Months ago, I read Girls With Balls by Tim Tate. You definitely don’t have to be a football fan to enjoy it, in fact you’d probably be better off if you aren’t, the book is, while interesting, rage inducing and may make you angrier than your average hooligan.

I’ll start with the FA. On 5 December 1921 the Football Association called an urgent, secret meeting in London. Something awful had happened. They needed to take swift action. After a brief pants-shitting, they unanimously passed a motion with immediate effect; Women’s football would banned from all professional grounds of FA affiliated teams (which was all of them). The terrifying event that led to this decision? Popular women’s football team, The Dick, Kerr Ladies, had a 53,000 strong turn out to their Boxing Day match the year prior. I KNOW. I’m surprised they didn’t lock them up and kick away the key.
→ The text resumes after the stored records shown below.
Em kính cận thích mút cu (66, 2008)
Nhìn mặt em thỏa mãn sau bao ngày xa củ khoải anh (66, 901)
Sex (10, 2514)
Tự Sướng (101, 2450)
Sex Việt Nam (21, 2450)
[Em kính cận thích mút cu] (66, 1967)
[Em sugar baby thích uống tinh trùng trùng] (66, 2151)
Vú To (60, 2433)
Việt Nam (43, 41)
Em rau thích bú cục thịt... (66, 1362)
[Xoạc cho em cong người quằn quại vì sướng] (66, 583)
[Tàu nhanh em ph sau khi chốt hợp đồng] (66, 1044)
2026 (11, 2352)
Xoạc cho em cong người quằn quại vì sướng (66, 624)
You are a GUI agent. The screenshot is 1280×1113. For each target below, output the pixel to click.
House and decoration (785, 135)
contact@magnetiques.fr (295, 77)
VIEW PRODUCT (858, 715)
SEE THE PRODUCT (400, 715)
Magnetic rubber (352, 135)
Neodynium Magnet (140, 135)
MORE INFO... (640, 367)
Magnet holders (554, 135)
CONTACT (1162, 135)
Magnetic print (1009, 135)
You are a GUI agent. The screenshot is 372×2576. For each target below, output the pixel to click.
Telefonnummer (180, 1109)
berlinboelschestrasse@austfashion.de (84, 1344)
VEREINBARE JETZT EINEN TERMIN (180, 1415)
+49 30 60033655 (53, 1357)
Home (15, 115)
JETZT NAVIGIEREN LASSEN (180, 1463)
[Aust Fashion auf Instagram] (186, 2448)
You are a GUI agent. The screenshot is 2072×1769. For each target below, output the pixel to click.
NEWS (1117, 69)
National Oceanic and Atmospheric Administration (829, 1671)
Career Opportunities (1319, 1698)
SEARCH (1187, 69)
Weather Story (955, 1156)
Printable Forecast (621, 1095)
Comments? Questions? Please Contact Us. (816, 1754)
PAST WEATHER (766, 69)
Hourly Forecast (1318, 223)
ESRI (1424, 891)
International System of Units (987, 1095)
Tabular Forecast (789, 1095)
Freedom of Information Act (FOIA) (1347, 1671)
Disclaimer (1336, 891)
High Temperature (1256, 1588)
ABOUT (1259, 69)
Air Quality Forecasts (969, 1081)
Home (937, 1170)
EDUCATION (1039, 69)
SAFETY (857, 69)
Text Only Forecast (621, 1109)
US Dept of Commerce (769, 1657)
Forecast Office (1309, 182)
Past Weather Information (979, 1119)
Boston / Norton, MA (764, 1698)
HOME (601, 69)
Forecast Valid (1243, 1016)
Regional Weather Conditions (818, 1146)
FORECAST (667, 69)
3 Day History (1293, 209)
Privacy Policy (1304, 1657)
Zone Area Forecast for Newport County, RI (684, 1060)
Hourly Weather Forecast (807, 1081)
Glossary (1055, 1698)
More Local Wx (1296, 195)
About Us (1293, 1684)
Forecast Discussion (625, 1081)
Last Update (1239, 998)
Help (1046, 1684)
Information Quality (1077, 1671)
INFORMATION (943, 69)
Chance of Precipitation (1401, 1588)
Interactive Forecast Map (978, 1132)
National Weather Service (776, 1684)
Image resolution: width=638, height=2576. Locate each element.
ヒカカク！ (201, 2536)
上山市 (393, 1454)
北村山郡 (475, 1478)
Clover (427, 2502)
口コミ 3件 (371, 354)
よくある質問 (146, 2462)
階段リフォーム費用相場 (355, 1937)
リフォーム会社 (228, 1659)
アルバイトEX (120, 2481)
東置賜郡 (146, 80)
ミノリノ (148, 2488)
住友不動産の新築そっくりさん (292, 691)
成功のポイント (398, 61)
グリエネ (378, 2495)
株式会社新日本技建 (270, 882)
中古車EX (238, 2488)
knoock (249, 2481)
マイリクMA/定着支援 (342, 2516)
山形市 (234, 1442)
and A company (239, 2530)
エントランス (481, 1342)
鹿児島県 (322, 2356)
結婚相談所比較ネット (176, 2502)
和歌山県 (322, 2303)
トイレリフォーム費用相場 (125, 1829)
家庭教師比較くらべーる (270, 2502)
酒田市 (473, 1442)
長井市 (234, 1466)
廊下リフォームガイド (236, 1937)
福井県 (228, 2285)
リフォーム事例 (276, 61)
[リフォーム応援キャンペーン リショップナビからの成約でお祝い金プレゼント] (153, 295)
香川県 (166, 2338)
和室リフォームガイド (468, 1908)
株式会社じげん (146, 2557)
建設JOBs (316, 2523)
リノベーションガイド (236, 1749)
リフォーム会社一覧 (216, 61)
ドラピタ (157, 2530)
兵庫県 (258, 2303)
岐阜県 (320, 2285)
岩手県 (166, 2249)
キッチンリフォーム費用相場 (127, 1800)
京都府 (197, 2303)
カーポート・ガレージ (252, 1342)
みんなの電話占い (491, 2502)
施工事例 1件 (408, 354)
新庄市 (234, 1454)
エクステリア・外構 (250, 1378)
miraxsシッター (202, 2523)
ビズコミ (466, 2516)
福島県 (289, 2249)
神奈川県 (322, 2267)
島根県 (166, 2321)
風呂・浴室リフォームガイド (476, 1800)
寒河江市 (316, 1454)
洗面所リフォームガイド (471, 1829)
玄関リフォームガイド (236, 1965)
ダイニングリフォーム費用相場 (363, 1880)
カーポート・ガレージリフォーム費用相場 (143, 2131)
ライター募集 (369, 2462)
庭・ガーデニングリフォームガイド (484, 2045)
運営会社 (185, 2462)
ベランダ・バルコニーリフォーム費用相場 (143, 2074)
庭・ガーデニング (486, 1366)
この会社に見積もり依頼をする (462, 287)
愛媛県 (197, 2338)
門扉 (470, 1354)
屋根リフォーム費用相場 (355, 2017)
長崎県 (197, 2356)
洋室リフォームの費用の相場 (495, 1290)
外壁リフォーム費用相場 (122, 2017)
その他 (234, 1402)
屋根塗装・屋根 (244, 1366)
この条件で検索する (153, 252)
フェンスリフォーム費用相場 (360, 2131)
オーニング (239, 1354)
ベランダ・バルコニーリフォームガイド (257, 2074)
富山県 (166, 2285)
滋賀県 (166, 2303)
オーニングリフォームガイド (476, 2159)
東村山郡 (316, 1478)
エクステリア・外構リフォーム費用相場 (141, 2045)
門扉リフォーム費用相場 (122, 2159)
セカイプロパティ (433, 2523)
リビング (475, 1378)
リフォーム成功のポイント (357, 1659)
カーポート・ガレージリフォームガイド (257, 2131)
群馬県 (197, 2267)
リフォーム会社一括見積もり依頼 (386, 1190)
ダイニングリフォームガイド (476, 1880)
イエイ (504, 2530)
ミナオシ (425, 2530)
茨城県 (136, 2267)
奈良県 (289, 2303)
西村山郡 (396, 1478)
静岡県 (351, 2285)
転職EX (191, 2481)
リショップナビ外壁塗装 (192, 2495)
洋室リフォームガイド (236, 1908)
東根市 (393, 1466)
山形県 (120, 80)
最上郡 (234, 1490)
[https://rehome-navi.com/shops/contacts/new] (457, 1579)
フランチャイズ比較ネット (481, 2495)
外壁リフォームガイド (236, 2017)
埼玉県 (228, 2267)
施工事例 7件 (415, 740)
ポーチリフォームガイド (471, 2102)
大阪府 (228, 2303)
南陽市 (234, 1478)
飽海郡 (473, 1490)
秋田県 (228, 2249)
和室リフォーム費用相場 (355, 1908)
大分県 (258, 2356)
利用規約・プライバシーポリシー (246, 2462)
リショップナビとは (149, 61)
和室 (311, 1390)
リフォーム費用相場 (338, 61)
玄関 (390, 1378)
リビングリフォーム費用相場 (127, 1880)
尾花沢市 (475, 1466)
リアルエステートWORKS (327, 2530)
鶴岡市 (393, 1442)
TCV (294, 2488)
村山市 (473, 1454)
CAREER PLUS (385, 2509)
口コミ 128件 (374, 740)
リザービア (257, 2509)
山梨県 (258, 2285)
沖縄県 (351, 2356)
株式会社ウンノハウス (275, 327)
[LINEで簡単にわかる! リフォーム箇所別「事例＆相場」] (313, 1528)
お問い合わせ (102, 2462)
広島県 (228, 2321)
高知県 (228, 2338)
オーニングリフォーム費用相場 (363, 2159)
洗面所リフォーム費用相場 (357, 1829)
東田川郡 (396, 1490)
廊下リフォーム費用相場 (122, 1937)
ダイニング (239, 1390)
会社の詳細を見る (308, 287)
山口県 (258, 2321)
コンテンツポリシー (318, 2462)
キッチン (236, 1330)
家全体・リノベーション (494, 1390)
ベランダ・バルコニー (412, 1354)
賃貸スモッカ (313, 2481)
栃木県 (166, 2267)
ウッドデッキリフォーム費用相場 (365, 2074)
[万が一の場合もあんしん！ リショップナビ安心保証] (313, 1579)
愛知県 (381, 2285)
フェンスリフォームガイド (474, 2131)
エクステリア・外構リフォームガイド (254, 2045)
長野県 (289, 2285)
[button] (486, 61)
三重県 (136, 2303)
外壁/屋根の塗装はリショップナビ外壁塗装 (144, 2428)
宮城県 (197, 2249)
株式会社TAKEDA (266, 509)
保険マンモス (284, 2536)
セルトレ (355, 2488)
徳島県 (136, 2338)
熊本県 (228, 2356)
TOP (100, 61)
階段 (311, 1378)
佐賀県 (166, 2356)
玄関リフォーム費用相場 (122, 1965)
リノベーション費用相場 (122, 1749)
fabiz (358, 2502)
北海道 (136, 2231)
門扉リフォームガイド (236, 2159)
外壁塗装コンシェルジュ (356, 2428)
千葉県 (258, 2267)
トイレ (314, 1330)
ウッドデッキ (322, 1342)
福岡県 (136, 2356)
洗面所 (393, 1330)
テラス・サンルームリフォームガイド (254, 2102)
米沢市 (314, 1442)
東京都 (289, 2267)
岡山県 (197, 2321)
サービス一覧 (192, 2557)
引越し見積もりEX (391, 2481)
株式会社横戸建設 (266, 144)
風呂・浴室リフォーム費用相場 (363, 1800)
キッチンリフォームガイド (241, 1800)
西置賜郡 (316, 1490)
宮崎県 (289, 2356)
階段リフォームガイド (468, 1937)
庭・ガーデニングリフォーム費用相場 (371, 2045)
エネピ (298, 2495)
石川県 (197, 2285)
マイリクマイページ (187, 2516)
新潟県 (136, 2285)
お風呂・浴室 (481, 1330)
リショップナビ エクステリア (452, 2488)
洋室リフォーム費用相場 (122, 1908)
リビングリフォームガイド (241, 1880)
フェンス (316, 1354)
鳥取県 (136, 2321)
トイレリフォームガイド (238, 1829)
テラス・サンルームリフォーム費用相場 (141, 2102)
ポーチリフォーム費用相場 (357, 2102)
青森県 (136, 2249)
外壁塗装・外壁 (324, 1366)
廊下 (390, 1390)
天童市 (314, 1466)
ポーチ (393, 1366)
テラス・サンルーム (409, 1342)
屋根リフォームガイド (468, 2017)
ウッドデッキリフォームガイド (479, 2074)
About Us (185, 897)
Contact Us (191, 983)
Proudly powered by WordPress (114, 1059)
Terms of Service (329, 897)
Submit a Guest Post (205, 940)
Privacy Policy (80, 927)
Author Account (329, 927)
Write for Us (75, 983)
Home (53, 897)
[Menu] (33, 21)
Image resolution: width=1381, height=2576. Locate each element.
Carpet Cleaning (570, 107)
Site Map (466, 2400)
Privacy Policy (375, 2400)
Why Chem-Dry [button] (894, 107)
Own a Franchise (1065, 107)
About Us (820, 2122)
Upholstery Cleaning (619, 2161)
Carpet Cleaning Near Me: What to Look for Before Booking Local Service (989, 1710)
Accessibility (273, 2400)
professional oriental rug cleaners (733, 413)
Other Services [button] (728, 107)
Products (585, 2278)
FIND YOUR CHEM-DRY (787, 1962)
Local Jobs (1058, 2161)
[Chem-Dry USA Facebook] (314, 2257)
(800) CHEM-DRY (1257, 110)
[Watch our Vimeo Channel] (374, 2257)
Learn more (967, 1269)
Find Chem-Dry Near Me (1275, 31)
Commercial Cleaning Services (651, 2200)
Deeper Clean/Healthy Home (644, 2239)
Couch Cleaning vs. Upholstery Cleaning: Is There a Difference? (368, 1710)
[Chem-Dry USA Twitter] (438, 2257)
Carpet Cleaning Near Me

Dick, Kerr’s Ladies Football Club was one of the first women’s football teams in Britain, and the most successful in the game’s history. The team existed from 1917 to 1965, and in those 48 years played 828 games, winning 758. When the team first began playing, they averaged 4,000 spectators per match, which rose to over 50,000 in the short period between their formation and the FA’s decision to ban them from all of their grounds. In 1920, Dick, Kerr’s Ladies defeated a French team, 2-0 in front of 25,000 – the first international women’s football match.

Dick, Kerr’s Ladies were all employees at Dick, Kerr & Co., a Lancashire locomotive company that converted into a munitions factory at the start of the war. The ladies were recruited around 1915 when the conversion took place, and although traditionally women were discouraged from competitive sport, many factory owners felt that games between staff would encourage morale.

In October 1917, women workers played the male apprentices during their lunch break. After winning, the women of Dick, Kerr’s formed a team, under the management of office worker, Alfred Frankland. The team drew strong crowds from the beginning; Dick, Kerr’s beat rival factory Arundel Coulthard 4-0 in front of a crowd of 10,000 on Christmas Day 1917. Dick, Kerr’s Ladies played in charity matches against other teams around the country to raise money for injured servicemen during and after the war.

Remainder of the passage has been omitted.